Bundesfinanzminister Olaf Scholz (SPD) zeigte sich am Montag gegenüber NDR Info zuversichtlich, dass man die Verlängerung „hinbekomme“. Scholz ist versiert in dem Thema: Vor mehr als zehn Jahren hatte er als damaliger Arbeitsminister in der Finanzkrise erfolgreich für eine Verlängerung der Höchstbezugsdauer des Kurzarbeitergelds gestritten.

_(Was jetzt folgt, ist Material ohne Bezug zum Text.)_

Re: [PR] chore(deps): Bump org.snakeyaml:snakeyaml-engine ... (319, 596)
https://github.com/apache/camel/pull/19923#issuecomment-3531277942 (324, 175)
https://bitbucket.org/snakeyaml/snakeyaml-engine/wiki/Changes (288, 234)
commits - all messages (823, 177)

Damals rettete die Sozialleistung Millionen von Arbeitsplätzen und war mit ein Grund dafür, dass der Arbeitsmarkt in Deutschland im Zuge der Finanzkrise 2008/2009 nicht dramatisch einbrach. In den Jahren danach galt Deutschland als eine Art Beschäftigungswunder, auf das die europäischen Nachbarstaaten neidisch blickten.

Allerdings hatte die Kurzarbeit damals eine andere Dimension: Im Mai 2009 waren rund 1,5 Millionen Menschen in Deutschland in Kurzarbeit. Im Mai 2020 hingegen bezogen 6,7 Millionen Menschen Kurzarbeitergeld, für den Juni geht die Bundesagentur für Arbeit von 4,5 Millionen Menschen aus, die die Leistung beziehen.

Kurzarbeit mit Weiterbildung verbinden

Die Sonderregelungen in der Coronakrise sehen vor, das Kurzarbeitergeld bei längerer Bezugsdauer auf eine Höhe von bis zu 87 Prozent des entgangenen Nettolohnes aufzustocken. Auch die Sozialversicherungsbeiträge für die Arbeitgeber werden dabei von der Bundesagentur übernommen. Normalerweise beträgt das Kurzarbeitergeld nur 60 Prozent (Kinderlose), beziehungsweise 67 Prozent des entgangenen Nettolohnes.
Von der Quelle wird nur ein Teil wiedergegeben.